The City of Long Beach holds title to the tide and submerged lands in question under a statute enacted in 1925 (Stats. 1925, p. 235). By the terms of this statute “none of said lands shall be used or devoted to any purpose other than public park, parkway, highway, playground and the construction, maintenance and operation thereon of wharves, docks, piers, slips, quays and other utilities, structures and appliances necessary or convenient for the promotion of commerce and navigation”.

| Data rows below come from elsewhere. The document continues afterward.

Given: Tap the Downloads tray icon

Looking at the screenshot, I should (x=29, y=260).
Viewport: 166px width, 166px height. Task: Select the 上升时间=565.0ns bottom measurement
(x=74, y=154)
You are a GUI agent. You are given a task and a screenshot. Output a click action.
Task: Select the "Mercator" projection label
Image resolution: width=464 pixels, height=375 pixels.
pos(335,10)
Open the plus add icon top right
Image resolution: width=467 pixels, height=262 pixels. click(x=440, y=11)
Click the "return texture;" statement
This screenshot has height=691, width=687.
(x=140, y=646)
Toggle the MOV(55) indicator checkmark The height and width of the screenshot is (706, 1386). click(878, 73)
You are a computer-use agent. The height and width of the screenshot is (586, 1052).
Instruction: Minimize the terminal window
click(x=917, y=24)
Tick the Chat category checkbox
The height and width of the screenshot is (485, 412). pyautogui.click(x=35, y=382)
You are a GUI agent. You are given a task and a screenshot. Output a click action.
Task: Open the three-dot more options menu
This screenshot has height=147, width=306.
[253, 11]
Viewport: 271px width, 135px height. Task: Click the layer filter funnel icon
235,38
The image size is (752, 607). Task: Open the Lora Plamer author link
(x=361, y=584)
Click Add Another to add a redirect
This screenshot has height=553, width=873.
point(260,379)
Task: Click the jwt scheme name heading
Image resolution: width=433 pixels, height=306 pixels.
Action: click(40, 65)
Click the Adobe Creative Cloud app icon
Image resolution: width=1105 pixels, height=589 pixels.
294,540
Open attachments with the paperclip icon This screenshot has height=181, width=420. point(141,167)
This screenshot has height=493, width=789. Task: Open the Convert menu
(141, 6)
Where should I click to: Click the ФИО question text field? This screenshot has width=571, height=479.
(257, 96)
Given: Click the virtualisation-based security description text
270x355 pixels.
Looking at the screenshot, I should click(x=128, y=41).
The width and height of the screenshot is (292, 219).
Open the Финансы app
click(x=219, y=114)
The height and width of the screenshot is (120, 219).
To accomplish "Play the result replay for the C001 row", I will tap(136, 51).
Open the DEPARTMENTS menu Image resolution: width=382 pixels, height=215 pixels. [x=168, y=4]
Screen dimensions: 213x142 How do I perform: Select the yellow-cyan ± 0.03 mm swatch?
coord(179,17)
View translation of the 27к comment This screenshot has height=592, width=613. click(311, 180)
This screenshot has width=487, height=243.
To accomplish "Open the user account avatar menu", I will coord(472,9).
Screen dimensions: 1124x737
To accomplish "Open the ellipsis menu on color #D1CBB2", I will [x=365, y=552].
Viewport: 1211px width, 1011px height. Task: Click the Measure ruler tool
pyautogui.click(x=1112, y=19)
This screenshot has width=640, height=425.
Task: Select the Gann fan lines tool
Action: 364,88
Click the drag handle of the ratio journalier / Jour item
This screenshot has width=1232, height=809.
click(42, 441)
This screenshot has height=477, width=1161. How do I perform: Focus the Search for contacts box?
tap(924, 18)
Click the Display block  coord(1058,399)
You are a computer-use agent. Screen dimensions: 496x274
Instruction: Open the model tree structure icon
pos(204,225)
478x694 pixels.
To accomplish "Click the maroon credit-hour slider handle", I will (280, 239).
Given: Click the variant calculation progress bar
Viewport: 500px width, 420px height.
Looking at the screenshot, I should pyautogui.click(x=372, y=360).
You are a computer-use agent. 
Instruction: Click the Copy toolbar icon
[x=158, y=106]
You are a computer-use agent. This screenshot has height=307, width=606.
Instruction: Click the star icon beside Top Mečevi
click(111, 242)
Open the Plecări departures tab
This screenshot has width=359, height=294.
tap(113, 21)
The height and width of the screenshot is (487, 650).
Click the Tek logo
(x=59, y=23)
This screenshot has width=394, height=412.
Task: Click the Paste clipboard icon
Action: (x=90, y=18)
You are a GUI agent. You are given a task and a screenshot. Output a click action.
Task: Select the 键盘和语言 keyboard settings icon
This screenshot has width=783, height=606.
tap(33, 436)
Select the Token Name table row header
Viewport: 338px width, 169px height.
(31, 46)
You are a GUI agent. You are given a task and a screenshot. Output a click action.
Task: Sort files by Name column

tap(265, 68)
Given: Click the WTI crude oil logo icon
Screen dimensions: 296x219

It will be seen from this quoted language that the City of Long Beach has authority to use portions of these lands for public park, parkway, highway and playground purposes. This amounts to- a legislative determination that portions of such tide and submerged lands may be used for such purposes without interfering with the paramount rights of navigation and fishery. If, in adapting the tidelands for use in fishing *430 and navigation, “it is found necessary or advisable, in aid of the use, to cut off portions of them from access to the waters of the harbor, that may be done”. (Muchenberger v. City of Santa Monica, 206 Cal. 635, 641 [275 Pac. 803, 806].) We must take it in support of the official action of " the state legislature in granting to the City of Long Beach . the right to use portions of such tide and submerged lands for park, parkway, highway and playground purposes that it was found necessary or advisable by the legislature to ■ cut off such portions from access to the waters of the harbor in aid of the paramount uses of navigation and fishery.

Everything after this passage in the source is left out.